A standee is a large self-standing display promoting a movie, product or event, or point-of-sale advertising, often in the form of a life-size cut-out figure. They are typically made of foam-board, and may range from large self-standing posters to elaborate three-dimensional display devices with moving parts and lights.

Standees are typically displayed in theater lobbies or music stores in advance of film or music releases.

In the movie business, the more bookings a theater makes in advance for a given film, the more likely it is to place standees in its lobby because of self-interest to spur consumer interest in its future screen offerings. Standees are also called lobby stands in the film industry.
In recent years, theaters increasingly look to on-site advertising from non-movie companies as a revenue source, which creates occasional friction with film distributors; when standees for Paramount's Lara Croft Tomb Raider: The Cradle of Life incorporated a promotion for the 2003 movie's tie-in promotion with Jeep automobiles, large theater circuit Regal Cinemas sought payments from Jeep for the exposure in its theaters. Paramount reportedly shifted bookings from 47 Regal theaters to other cinemas that erected the Tomb Raider/Jeep standees without payments from Jeep.

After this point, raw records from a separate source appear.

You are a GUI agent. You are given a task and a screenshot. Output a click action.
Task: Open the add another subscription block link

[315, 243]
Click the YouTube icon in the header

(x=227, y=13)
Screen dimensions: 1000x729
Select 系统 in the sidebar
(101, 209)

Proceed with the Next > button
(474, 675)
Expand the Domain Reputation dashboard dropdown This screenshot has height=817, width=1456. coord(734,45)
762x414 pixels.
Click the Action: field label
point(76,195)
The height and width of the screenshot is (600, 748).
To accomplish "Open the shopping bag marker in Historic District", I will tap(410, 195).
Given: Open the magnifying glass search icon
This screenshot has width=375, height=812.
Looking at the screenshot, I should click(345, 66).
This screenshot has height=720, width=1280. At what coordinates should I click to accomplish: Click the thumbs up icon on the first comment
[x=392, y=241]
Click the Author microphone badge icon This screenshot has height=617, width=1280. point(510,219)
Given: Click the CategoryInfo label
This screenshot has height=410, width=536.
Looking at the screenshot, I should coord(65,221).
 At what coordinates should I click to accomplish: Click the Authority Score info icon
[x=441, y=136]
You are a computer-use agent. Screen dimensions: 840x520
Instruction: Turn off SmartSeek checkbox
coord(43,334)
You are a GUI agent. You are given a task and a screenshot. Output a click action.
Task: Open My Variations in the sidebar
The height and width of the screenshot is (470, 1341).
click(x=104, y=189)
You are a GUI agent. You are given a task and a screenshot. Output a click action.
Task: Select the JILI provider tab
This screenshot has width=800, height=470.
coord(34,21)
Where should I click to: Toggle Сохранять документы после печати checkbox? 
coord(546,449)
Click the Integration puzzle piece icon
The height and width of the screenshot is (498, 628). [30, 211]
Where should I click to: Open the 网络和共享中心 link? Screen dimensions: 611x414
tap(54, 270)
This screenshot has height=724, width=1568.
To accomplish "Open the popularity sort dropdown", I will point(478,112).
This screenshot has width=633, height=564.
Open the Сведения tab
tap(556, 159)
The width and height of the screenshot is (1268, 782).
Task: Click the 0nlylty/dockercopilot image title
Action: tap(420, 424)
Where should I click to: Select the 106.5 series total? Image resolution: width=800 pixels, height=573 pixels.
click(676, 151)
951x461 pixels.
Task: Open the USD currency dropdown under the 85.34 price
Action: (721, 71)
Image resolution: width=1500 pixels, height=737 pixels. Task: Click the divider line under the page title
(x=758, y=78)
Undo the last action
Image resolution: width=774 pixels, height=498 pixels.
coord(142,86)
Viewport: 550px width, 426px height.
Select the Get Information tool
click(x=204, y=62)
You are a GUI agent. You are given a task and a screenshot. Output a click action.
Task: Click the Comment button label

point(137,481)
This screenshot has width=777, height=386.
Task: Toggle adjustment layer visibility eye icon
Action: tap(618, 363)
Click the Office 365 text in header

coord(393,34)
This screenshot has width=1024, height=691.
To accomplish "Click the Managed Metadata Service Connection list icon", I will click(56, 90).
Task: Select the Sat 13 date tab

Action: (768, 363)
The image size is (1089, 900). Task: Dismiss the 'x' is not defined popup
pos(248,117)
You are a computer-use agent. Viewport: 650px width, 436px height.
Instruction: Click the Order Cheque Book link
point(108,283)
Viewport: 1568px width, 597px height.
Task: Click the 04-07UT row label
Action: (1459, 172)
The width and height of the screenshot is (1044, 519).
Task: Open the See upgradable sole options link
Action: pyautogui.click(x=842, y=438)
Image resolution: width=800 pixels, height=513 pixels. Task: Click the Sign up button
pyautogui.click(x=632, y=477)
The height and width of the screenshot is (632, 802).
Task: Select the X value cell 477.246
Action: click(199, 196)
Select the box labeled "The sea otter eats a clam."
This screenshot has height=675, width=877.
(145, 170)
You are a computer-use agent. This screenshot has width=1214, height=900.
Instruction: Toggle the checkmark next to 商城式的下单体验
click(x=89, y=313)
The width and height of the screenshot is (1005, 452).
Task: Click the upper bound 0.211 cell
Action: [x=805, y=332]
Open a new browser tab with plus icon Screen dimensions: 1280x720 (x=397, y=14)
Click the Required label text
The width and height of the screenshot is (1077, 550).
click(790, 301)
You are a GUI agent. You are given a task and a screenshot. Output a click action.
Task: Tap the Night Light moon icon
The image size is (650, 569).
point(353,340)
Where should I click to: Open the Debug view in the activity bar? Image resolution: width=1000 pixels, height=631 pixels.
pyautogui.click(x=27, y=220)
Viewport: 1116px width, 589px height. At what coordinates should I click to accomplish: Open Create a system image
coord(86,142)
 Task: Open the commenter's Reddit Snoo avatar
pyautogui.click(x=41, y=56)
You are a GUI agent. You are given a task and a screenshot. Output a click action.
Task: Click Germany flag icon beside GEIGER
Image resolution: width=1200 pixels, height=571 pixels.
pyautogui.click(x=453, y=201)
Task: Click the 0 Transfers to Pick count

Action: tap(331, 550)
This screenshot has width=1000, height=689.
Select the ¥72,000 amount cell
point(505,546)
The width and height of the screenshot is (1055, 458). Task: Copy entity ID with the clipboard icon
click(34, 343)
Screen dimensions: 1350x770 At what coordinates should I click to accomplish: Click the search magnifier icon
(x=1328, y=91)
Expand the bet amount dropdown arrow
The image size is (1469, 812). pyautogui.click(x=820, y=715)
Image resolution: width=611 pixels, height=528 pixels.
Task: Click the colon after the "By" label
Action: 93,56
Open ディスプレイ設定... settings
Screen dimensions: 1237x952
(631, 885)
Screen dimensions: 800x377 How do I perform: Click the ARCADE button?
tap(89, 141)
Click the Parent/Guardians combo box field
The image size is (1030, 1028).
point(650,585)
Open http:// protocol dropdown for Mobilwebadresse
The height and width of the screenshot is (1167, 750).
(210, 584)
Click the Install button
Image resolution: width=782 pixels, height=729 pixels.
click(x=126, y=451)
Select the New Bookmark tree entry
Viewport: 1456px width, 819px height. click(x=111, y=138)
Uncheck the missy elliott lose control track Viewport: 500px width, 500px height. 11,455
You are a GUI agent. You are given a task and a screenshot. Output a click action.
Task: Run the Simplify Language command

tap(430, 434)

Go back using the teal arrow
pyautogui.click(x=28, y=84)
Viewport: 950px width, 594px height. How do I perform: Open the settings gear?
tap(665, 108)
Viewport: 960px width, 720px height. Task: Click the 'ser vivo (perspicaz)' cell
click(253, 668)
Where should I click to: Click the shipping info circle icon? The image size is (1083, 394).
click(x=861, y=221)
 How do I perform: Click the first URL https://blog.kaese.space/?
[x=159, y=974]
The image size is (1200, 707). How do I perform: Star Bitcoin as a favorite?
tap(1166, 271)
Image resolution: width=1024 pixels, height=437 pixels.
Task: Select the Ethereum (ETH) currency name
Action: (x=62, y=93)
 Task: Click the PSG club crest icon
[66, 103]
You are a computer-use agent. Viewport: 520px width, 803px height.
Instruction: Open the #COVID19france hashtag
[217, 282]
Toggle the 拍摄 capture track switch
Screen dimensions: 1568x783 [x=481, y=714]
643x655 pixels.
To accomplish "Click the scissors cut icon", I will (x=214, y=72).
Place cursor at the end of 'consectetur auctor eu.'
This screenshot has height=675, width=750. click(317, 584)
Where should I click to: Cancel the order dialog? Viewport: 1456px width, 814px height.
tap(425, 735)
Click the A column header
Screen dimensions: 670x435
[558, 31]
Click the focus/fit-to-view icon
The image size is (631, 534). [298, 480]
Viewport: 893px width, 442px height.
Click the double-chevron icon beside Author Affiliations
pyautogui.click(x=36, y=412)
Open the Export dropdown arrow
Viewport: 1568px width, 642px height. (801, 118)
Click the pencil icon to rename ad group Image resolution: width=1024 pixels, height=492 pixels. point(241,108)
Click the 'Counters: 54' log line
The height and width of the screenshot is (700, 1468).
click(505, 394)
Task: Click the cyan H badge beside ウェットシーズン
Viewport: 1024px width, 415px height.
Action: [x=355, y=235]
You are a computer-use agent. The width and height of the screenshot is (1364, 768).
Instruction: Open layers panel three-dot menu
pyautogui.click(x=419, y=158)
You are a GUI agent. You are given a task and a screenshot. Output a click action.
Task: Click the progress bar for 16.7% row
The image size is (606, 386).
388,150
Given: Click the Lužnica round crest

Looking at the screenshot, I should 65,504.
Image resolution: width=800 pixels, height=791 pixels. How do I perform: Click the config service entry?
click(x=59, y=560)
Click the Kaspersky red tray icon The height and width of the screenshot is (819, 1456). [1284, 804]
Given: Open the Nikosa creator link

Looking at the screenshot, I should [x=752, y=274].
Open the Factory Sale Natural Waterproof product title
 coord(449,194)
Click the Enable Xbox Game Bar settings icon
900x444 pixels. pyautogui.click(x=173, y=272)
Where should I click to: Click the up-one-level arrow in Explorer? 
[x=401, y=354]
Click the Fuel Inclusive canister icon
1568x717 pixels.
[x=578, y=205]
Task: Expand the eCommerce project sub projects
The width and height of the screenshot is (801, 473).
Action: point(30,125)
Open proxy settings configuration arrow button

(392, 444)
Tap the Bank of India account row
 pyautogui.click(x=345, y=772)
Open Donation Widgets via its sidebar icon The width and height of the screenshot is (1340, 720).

While standees have previously been available only in large quantities, recent advances in digital photography and print-on-demand technology have made them widely available to the public. Several companies now offer these items as party decorations, gag gifts and memorial items for the deceased. Standees can now be purchased as one-off custom products, bringing them to the average consumer as well as large corporations and venues.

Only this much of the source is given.